Dylan Jones: If you ask me
Saturday, 6 September 2008
If you ask me the real sound of India is not the wailing and the shouting that you hear every day in the dusty streets, it is not the tortuous Muslim prayers that can keep you up all night as you lie in anticipation 800 yards from the Taj Mahal, it is not even the traditional north-Indian folk music that still seems to be piped into every open space (the constant drone produced by the four-stringed tambura).
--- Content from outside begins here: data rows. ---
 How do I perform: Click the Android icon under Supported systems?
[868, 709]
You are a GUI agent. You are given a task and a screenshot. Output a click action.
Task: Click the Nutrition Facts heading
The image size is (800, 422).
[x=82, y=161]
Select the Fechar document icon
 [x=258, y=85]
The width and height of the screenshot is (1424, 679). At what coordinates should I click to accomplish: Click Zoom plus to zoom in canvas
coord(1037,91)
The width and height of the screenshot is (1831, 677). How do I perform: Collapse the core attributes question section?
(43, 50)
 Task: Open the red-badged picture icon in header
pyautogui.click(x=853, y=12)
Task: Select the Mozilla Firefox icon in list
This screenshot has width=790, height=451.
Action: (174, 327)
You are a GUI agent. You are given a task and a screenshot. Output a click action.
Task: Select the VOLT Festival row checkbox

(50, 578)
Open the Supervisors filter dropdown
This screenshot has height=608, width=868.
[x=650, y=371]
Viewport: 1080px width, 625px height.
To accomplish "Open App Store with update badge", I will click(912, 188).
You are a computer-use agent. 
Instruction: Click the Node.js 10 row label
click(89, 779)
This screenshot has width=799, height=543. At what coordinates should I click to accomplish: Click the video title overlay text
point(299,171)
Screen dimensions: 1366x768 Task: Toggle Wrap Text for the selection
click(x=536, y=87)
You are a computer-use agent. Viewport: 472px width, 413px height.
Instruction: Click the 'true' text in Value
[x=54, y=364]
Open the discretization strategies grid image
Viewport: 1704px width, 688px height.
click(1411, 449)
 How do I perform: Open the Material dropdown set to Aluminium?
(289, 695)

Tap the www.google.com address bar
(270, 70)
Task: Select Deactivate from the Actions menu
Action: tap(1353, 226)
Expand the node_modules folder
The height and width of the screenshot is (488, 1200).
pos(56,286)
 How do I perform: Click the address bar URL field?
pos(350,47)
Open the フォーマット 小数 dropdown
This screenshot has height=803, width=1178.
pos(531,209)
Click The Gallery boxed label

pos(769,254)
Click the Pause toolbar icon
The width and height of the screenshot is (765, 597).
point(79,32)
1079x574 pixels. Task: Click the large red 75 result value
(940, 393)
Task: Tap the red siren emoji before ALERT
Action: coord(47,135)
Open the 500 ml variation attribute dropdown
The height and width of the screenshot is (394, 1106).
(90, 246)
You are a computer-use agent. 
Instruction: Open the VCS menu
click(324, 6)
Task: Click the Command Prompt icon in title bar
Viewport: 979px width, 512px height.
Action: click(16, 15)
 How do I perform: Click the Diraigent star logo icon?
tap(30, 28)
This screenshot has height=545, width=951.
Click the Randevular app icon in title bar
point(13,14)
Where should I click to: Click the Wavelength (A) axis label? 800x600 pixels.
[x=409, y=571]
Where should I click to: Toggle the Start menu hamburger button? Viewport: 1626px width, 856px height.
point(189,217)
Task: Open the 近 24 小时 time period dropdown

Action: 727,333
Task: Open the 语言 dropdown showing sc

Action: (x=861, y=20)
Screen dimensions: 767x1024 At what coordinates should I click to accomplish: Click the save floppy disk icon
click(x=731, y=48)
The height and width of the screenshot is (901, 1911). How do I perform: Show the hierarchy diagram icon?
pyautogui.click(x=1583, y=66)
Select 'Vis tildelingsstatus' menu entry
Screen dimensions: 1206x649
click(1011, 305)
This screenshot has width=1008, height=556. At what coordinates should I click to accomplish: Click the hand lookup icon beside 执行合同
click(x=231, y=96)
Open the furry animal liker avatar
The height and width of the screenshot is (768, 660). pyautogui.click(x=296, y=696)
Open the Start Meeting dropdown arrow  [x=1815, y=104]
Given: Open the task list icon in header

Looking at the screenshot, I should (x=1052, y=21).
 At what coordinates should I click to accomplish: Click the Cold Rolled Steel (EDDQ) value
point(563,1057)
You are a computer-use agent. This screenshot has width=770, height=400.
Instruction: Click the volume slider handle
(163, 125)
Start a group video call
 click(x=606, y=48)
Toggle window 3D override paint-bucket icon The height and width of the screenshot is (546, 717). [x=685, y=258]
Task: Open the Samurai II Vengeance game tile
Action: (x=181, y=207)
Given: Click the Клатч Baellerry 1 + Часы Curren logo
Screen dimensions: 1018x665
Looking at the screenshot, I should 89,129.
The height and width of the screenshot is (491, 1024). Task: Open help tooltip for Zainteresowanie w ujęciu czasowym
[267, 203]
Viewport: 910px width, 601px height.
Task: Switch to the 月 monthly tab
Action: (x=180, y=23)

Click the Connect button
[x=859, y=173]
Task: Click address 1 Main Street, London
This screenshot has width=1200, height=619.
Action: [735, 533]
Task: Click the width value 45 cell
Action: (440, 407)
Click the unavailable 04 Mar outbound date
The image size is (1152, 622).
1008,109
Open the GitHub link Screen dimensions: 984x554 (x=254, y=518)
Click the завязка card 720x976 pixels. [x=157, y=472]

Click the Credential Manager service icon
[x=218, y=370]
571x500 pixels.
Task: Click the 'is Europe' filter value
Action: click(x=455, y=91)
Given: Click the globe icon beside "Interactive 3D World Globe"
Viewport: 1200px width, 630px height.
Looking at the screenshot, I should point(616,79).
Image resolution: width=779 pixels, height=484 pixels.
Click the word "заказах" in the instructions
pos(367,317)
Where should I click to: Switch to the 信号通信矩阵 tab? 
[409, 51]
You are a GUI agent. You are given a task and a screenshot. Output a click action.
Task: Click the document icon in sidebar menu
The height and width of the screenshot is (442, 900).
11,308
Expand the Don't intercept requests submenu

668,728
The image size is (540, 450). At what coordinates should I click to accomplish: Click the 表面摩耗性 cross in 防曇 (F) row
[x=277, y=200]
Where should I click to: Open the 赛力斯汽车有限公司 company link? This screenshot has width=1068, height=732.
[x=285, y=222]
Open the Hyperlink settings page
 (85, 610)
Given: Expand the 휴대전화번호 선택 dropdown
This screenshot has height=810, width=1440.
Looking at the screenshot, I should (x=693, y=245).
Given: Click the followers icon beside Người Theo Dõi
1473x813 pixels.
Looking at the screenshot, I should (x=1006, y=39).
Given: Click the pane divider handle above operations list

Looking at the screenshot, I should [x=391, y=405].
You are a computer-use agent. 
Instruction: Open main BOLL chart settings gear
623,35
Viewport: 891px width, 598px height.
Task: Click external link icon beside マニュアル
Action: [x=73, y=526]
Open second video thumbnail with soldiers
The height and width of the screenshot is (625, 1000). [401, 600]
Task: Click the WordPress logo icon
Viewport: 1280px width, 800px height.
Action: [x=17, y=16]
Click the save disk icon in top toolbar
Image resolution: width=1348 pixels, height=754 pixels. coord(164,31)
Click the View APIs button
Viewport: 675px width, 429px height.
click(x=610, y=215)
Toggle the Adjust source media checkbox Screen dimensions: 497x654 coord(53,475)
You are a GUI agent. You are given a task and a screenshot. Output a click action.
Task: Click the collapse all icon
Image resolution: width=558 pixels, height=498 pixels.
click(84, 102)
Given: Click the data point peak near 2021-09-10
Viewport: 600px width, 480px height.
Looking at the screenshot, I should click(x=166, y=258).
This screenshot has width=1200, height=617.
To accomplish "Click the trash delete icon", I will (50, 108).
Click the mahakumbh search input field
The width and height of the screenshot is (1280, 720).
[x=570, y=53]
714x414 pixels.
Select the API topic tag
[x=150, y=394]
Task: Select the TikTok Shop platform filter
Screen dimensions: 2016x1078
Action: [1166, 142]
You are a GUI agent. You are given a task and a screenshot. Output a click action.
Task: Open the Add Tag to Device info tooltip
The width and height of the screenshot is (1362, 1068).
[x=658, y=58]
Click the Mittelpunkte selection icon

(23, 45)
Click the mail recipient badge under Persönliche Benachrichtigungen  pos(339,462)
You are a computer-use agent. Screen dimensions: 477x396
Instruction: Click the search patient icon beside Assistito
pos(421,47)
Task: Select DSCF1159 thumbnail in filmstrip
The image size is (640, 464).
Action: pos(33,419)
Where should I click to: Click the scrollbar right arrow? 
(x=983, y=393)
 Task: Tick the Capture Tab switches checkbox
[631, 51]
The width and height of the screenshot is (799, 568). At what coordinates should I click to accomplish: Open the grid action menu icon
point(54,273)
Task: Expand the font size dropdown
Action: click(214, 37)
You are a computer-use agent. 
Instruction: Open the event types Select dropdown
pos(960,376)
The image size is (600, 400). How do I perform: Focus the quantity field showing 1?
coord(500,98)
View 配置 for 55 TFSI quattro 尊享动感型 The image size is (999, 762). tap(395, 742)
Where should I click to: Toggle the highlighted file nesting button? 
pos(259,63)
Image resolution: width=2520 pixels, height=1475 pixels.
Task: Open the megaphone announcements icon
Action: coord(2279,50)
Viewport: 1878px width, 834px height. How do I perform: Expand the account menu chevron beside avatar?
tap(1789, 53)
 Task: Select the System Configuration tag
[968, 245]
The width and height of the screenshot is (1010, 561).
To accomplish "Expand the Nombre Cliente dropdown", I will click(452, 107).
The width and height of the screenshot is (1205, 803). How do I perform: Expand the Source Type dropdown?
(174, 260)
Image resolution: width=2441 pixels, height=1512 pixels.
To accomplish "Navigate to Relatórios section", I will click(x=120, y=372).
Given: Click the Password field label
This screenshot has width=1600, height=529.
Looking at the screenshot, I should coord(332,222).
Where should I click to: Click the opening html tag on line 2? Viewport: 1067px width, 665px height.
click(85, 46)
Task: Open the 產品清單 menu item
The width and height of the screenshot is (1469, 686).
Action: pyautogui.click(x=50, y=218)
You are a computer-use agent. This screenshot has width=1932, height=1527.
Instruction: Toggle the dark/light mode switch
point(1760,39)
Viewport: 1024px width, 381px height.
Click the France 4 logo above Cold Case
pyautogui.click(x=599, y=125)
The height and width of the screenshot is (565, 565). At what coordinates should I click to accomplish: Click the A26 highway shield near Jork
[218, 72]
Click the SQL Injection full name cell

I'm not even sure that the real soundtrack is the Bollywood pop you hear blaring out of Tata trucks, tuk-tuk taxis, shops, roadside barbers and hotel lobbies – though I've spent the last two weeks listening to it, as I travelled around the Golden Triangle between Delhi, Agra and Jaipur, and I'd forgotten how powerful it can be. When I was much younger, I commandeered a soundtrack LP of an Indian film that belonged to my father; I'm not sure he ever saw the film, although the music was extraordinary in itself. This was back in the early Seventies – Lord knows where he got it – and at the time it sounded like nothing I'd ever heard before. The record consisted of a woman who sounded as though the love of her life had just absconded with her heart, juxtaposed over a difficult time signature that seemed to make no sense to my callow Western ears.
Little did I know that most Bollywood pop sounded like this – and judging by what I heard last week, still does. But I loved that record so much that I remember being irrationally upset when it went missing – and though the form doesn't seem to have changed much, nothing I've heard since comes close. I doubt I will ever be able to find my record again, as I never took a note of what it was called. Phonetically it went something like SAJEENAY, COOLY SAJEENAY, and had some sort of spoken intro, like an old soul song. Which I suppose it was, in its own way.
But now it is long gone, just another of those things I remember lying around the house as the Sixties turned into the Seventies, along with the Neville Shute novels, the Nina and Frederick EPs, coffee-flavoured Angel Delight and various blue-metallic soda siphons (which at the time were a symbol of sophistication like no other).
Oh, and the real soundtrack of India? That's easy: the motor horn.